This evolving cultural understanding of technology merits continued discussion. Recent linguistic research has uncovered a tribe in the Amazon that lacks key concepts related to numbers in their language. In fact their linguistic development seems to prevent a cultural understanding of basic concepts related to historical events, storytelling and mythology. This is an extreme example of limitations imposed by language. I recall from my own language studies when I took on an intense Arabic immersion program that there was a point where the thoughts in my brain switched over to Arabic. I dreamed in Arabic. The constraints on my vocabulary gave me the experience of a world of fewer colors, contrasts and shades. Conversation with educated peers including discussions over policy and politics moved to extremes simply out of the lack of the ability to express the nuances of our positions.
When we consider the rapid pace of technology change for users and consumers of technology it is really impressive just how quickly people have adapted. I believe that we have too often mistaken adoption and usage for understanding. The brilliance of Apple and Google in the last decade have been to understand that key difference and use it to reshape how we interact with technology.

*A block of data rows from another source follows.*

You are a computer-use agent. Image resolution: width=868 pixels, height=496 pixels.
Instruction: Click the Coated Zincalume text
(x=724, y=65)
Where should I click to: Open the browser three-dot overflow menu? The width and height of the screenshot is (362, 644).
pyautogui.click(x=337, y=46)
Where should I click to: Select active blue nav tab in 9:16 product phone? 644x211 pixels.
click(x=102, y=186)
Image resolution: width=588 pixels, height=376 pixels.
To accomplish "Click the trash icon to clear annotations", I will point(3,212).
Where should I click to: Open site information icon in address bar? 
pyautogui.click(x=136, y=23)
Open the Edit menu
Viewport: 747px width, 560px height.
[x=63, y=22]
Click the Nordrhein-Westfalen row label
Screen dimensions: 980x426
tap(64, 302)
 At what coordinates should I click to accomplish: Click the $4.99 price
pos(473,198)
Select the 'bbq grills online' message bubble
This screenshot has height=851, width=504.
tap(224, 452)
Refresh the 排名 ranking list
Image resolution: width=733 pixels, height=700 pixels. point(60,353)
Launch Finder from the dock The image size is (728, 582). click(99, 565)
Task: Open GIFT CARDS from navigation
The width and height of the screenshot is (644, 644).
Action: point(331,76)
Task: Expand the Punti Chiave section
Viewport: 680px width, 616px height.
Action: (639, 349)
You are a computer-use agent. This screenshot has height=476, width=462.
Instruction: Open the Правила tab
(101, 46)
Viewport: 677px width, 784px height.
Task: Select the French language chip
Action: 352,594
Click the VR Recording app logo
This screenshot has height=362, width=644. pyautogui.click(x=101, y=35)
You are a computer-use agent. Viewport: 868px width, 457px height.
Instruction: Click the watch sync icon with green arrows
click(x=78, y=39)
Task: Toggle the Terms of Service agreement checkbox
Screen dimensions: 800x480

Users may appear comfortable with web browsers, twitter, iPhones, YouTube and Facebook based on their usage. Careful examination of user behavior may determine that users are not fluent with the technology, but are instead working by rote memorization along a predetermined path. Users may appear to be quite sophisticated, but upon careful analysis actually have a limited understanding of the tools they use. Their knowledge gained by trial and error may not be actual knowledge but just well trained reflexive responses. Expose them to something unusual and these users will often fail to reach their goal. We can look at things like the variations within usage path, observing how users recover from being directed away from normal paths, and their adoption and usage of features to measure their real understanding of the tools and technologies. The impact of working to understand and measure users can be seen in a number of “2.0” technologies from the last few years. In understanding the true fluency of users application developers and technology innovators can create huge cultural shifts and build amazing new things.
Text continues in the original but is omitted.